What is being asked >> Find the line with "Hledat (534, 118)" in the entries below. Repeat it, every following line, and the line with "[WAS BLEIBT? BLEIBT", exactly and with nothing added.

Records to use >>
# # #

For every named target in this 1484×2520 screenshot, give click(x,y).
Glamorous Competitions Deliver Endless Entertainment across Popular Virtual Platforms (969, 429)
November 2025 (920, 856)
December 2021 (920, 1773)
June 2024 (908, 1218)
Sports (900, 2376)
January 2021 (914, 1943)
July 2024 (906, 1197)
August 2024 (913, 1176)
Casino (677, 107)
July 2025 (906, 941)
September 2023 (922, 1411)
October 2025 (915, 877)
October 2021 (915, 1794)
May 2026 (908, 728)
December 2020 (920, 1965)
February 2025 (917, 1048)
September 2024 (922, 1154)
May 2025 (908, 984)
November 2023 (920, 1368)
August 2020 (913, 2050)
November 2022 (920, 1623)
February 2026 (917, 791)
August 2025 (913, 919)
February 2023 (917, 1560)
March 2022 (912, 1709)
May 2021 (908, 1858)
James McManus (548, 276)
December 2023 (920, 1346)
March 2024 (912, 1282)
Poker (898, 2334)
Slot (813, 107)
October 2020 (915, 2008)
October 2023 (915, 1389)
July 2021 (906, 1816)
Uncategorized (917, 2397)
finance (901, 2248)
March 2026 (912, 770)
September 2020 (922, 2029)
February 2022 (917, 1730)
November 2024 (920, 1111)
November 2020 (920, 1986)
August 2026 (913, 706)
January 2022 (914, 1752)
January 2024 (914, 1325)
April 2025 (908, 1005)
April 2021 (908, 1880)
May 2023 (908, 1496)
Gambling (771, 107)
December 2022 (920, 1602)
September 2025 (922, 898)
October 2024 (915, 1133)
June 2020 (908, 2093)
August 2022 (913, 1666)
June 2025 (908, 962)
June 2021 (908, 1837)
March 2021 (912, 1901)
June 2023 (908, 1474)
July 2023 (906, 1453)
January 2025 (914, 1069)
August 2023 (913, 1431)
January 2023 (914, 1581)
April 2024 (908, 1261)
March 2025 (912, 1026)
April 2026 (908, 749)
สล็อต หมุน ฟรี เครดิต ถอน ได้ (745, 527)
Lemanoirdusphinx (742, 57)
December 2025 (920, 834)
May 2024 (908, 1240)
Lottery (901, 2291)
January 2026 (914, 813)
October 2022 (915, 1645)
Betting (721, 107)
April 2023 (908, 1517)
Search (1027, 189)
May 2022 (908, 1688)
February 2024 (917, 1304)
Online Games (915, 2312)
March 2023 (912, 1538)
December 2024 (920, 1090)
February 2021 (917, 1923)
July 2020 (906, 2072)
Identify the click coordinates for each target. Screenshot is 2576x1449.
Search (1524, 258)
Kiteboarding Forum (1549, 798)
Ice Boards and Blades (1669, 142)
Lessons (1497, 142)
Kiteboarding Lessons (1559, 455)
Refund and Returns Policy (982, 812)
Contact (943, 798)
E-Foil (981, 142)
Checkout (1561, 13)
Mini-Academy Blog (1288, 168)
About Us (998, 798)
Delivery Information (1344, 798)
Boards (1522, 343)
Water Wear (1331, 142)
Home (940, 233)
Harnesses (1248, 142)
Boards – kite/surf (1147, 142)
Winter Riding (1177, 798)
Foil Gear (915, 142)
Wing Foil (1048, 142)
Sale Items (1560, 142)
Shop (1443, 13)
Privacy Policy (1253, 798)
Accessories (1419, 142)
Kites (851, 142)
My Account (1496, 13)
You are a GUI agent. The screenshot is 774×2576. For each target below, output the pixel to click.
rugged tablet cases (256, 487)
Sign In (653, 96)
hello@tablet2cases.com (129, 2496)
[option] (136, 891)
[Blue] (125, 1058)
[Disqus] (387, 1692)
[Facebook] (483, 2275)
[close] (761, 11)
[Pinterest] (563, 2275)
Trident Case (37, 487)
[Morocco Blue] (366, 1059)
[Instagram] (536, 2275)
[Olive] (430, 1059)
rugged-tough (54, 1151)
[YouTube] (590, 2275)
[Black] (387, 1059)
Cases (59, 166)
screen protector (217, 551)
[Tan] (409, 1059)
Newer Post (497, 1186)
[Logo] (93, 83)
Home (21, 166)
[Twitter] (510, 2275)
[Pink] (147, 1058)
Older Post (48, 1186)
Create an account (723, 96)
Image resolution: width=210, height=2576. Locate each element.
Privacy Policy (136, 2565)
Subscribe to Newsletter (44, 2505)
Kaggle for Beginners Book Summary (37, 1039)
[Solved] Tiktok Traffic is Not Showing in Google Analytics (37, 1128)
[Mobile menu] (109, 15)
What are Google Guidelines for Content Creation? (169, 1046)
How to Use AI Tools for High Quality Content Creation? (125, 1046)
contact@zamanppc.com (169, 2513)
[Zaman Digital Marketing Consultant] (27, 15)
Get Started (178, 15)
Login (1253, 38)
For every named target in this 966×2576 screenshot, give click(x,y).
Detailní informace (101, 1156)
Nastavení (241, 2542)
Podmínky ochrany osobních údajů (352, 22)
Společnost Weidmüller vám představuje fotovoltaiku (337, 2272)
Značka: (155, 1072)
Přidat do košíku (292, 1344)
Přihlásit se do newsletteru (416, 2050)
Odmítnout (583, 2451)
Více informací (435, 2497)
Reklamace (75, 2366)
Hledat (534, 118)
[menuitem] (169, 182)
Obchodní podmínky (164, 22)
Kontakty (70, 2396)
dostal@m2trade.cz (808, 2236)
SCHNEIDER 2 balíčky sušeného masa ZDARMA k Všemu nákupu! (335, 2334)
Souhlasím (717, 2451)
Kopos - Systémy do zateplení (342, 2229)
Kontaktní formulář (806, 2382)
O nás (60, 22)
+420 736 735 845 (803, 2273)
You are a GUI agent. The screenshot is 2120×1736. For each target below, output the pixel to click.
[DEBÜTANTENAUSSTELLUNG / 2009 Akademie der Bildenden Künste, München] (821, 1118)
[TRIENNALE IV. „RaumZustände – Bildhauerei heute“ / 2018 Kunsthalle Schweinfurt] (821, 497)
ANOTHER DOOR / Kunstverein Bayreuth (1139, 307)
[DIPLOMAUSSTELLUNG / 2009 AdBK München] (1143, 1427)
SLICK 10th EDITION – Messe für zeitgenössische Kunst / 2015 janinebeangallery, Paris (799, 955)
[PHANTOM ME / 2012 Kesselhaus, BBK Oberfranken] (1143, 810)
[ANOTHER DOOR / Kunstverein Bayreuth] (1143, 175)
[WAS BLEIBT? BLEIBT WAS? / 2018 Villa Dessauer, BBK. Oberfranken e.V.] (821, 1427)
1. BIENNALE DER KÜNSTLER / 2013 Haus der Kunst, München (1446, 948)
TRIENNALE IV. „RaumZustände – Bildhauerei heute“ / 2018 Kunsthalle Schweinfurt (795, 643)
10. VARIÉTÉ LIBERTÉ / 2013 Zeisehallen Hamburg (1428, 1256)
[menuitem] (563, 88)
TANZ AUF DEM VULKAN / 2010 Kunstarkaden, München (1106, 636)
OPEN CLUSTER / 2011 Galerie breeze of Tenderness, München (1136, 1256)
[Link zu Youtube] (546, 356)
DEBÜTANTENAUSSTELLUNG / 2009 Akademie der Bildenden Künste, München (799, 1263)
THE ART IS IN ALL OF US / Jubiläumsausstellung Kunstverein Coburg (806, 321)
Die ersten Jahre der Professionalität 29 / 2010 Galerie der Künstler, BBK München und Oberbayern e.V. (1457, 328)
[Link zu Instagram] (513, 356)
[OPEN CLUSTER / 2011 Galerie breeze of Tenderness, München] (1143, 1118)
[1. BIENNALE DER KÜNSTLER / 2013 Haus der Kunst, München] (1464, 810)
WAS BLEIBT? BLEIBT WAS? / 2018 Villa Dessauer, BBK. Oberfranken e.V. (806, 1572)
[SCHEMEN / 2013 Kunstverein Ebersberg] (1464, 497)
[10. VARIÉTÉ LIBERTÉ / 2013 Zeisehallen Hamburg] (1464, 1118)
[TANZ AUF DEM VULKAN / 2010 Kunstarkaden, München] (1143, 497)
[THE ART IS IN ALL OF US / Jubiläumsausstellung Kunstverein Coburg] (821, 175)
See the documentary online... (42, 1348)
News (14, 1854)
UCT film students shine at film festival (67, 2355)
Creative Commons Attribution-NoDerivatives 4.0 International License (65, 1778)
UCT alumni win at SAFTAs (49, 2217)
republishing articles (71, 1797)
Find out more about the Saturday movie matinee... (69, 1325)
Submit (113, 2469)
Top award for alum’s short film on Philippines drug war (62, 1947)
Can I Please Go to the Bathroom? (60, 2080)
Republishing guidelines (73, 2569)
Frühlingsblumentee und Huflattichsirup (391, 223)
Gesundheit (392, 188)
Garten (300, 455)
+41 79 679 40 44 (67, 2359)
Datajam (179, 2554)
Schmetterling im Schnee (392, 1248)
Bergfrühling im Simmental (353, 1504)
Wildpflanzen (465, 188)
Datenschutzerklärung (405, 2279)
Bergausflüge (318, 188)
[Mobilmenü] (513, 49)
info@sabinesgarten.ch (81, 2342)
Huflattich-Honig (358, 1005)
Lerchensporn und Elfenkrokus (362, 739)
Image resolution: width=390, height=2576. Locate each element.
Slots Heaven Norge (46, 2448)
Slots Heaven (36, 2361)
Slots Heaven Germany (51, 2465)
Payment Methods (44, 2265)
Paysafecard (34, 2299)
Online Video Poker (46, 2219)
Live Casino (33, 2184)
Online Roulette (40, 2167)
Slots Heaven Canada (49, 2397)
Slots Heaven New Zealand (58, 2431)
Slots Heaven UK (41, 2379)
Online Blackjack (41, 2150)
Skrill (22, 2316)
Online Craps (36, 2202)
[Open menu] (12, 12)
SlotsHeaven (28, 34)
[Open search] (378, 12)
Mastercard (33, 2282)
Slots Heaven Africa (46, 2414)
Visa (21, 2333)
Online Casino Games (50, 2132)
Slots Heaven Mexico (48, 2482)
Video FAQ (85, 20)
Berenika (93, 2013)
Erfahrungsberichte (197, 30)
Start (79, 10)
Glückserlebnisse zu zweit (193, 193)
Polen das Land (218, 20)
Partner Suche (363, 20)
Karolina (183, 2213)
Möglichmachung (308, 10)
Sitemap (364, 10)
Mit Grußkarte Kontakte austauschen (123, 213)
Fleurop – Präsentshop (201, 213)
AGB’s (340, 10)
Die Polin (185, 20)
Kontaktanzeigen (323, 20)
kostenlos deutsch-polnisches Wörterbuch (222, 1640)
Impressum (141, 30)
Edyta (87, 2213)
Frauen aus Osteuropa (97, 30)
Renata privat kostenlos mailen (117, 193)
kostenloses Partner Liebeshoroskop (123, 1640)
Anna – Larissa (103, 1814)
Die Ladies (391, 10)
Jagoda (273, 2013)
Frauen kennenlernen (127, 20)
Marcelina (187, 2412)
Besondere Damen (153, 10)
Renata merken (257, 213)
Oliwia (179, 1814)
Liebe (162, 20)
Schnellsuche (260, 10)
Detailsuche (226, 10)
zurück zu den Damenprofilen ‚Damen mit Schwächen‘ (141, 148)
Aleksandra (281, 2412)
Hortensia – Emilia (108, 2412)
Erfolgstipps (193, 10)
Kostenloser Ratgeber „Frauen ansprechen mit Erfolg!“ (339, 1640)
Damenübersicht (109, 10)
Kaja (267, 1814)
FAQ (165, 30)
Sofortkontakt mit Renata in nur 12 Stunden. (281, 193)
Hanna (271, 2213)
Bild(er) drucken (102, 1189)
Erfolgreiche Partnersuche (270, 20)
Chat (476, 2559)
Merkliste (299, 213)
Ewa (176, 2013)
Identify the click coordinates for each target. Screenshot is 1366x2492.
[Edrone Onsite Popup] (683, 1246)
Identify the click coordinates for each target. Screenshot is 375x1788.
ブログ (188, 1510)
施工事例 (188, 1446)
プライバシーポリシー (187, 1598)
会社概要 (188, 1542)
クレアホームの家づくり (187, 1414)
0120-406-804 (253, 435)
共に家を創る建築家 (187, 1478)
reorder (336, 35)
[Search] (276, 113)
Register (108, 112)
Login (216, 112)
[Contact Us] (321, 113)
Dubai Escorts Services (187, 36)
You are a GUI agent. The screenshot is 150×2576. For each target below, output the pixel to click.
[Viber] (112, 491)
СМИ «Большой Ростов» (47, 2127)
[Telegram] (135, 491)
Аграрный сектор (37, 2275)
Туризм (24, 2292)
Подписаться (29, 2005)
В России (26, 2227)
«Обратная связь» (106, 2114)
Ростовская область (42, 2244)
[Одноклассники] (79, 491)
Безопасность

# # #

Reply >>
Hledat (534, 118)
[menuitem] (169, 182)
Obchodní podmínky (164, 22)
Kontakty (70, 2396)
dostal@m2trade.cz (808, 2236)
SCHNEIDER 2 balíčky sušeného masa ZDARMA k Všemu nákupu! (335, 2334)
Souhlasím (717, 2451)
Kopos - Systémy do zateplení (342, 2229)
Kontaktní formulář (806, 2382)
O nás (60, 22)
+420 736 735 845 (803, 2273)
You are a GUI agent. The screenshot is 2120×1736. For each target below, output the pixel to click.
[DEBÜTANTENAUSSTELLUNG / 2009 Akademie der Bildenden Künste, München] (821, 1118)
[TRIENNALE IV. „RaumZustände – Bildhauerei heute“ / 2018 Kunsthalle Schweinfurt] (821, 497)
ANOTHER DOOR / Kunstverein Bayreuth (1139, 307)
[DIPLOMAUSSTELLUNG / 2009 AdBK München] (1143, 1427)
SLICK 10th EDITION – Messe für zeitgenössische Kunst / 2015 janinebeangallery, Paris (799, 955)
[PHANTOM ME / 2012 Kesselhaus, BBK Oberfranken] (1143, 810)
[ANOTHER DOOR / Kunstverein Bayreuth] (1143, 175)
[WAS BLEIBT? BLEIBT WAS? / 2018 Villa Dessauer, BBK. Oberfranken e.V.] (821, 1427)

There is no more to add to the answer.